----- Extracted records -----

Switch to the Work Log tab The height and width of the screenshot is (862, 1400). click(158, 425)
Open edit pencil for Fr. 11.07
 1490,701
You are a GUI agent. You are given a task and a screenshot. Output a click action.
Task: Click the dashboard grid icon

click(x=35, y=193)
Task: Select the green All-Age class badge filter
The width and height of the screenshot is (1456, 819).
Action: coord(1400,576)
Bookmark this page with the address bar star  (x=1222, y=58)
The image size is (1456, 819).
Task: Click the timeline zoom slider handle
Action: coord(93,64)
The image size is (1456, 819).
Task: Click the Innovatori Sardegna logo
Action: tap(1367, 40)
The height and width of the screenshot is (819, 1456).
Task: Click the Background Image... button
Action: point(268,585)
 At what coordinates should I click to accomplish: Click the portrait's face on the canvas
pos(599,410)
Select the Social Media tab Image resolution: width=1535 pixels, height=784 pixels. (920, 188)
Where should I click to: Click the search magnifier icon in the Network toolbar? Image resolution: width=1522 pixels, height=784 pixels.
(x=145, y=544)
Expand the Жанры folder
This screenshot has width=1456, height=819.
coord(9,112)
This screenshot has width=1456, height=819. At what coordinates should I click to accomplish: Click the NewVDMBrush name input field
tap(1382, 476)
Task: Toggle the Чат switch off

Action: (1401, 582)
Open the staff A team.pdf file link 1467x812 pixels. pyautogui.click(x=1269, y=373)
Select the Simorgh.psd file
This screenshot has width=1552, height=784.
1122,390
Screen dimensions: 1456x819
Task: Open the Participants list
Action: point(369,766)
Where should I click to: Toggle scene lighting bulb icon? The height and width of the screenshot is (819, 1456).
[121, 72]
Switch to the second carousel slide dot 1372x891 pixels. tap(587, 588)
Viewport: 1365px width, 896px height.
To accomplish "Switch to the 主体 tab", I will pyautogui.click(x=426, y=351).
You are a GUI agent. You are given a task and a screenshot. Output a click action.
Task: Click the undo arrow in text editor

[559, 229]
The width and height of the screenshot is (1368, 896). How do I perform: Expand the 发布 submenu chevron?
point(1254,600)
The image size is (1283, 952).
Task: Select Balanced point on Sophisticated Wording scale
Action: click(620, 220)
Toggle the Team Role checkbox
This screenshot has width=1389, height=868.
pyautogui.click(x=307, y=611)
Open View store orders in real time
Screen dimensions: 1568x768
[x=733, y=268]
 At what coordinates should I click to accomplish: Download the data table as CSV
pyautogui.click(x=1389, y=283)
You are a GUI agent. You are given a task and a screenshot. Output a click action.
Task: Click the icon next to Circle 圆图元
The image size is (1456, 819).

-----

— Assignment —
What lines in the entries above include the string "file"? Return each one.

— Exercise response —
Open the staff A team.pdf file link 1467x812 pixels. pyautogui.click(x=1269, y=373)
Select the Simorgh.psd file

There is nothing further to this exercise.